Things to do:
(a) List each hardware category in the system specifications of the forum thread, along with the part given for it.
(b) Write out the passage of the forum thread starting with "Processor 7800X3D @" and going on through "Snowden is complaining.".

Selected text:

◆ ◆ ◆ ◆

• Welcome to TechPowerUp Forums, Guest! Please check out our forum guidelines for info related to our community.

Dear AMD, NVIDIA, INTEL and others, we need cheap (192-bit to 384-bit), high VRAM, consumer, GPUs to locally self-host/inference AI/LLMs

Joined
Jun 26, 2023
Messages
110 (0.16/day)
Processor 7800X3D @ Curve Optimizer: All Core: -25
Motherboard TUF Gaming B650-Plus
Memory 2xKSM48E40BD8KM-32HM ECC RAM (ECC enabled in BIOS)
Video Card(s) 4070 @ 110W
Display(s) SAMSUNG S95B 55" QD-OLED TV
Power Supply RM850x
With the AI age being here, we need fast memory and lots of it, so we can host our favorite LLMs locally.
Even Edward Snowden is complaining.
vram.png


We also need DDR6 quad channel (or something entirely new and faster) consumer desktop motherboards with up to 256 or 384GB RAM (a/my current B650 mobo supports only up to 128GB RAM), so we can self-host our favourite big (MOE) LLMs like DeepSeek-R1 (quants: e.g. 1, 2) (real DeepSeek are the ones without the "Distill" in the names) (MOE LLMs run (much) faster than dense LLM, when both have the same number of parameters, DS-R1 tested on 4.gen Epyc server at like 8 tokens/s.) or Llama-3.1 405B quants. Bigger LLMs will always be better than smaller ones (everything else being equal, and not specialized). Please, don't hold humanity back.
 
The response back, amidst peals of laughter:

Dear consumer, silicon production is a finite resource. It's expensive, and there are a lot of people out there who believe the next person who nails AI as something more than a novelty will rewrite our economy (and thus be stupidly rich). As such, the demand for processing cards which mirror or match those that used to be GPUs is functionally infinite. The only reason that we aren't royally paddling your wallet is that anti-trust lawsuits hurt, and now that billion dollar investments are happening even a slightly unfair pricing policy would trigger legal issues that we can entirely avoid and still print money.

In short, either make your own or pay for ours in a market that will take almost any price we can imagine.

-GPU Makers.



P.S. In a little bit of time, when this shell of an industry collapses under its own weight, we won't be bailing ourselves out. Because we now control enough resources critical to the defense industry, we literally are incapable of failing. Please continue your stupid team red vs. team green shenanigans, while we count our green all the way to the bank.




-I like these thought exercises. Imagining Nvidia as a Bond villain with steepled hands in a volcano seems...somehow fitting.

◆ ◆ ◆ ◆

Excerpted data:
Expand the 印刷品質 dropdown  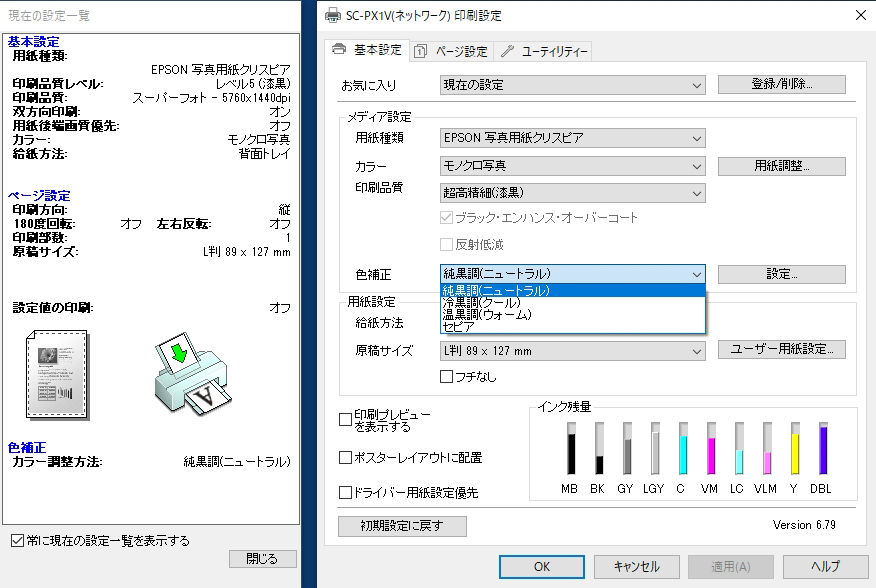click(571, 193)
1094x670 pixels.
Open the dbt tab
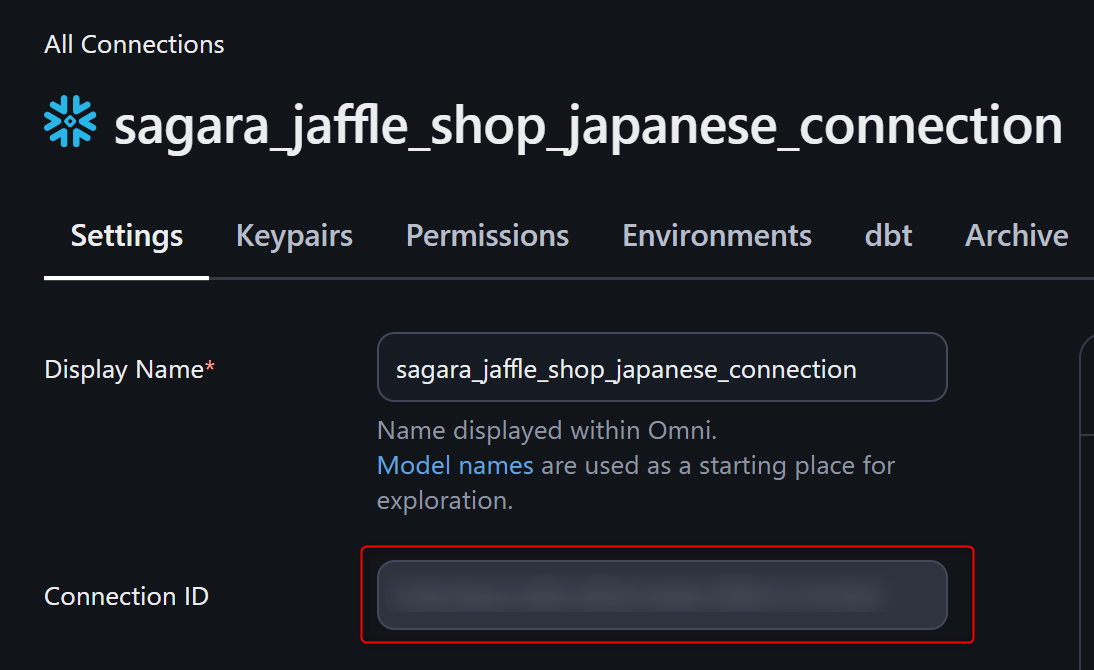pyautogui.click(x=888, y=236)
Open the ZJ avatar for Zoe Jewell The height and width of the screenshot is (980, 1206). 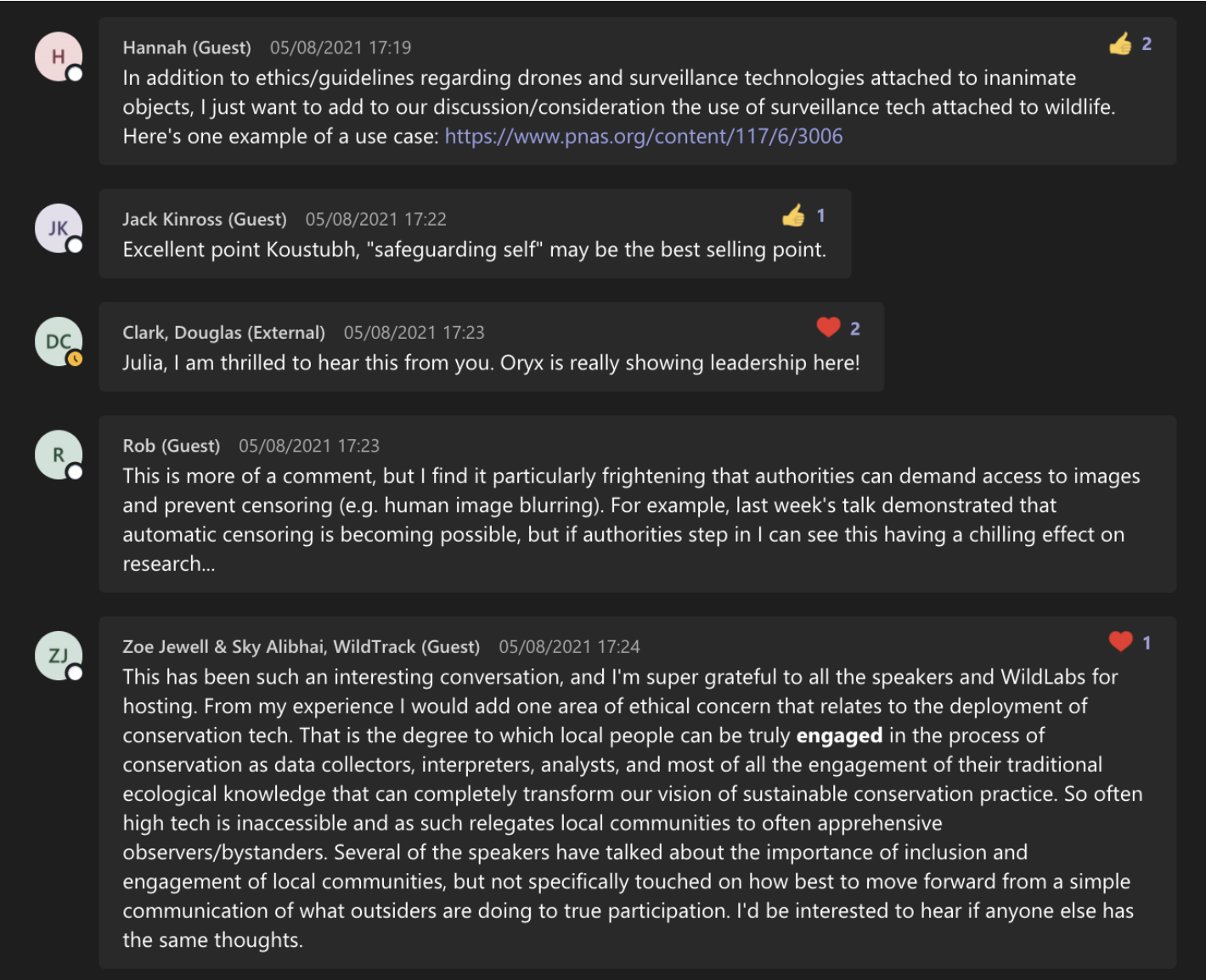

◆ ◆ ◆ ◆

Numbered responses:
(a)
- Processor: 7800X3D @ Curve Optimizer: All Core: -25
- Motherboard: TUF Gaming B650-Plus
- Memory: 2xKSM48E40BD8KM-32HM ECC RAM (ECC enabled in BIOS)
- Video Card(s): 4070 @ 110W
- Display(s): SAMSUNG S95B 55" QD-OLED TV
- Power Supply: RM850x

(b)
Processor 7800X3D @ Curve Optimizer: All Core: -25
Motherboard TUF Gaming B650-Plus
Memory 2xKSM48E40BD8KM-32HM ECC RAM (ECC enabled in BIOS)
Video Card(s) 4070 @ 110W
Display(s) SAMSUNG S95B 55" QD-OLED TV
Power Supply RM850x
With the AI age being here, we need fast memory and lots of it, so we can host our favorite LLMs locally.
Even Edward Snowden is complaining.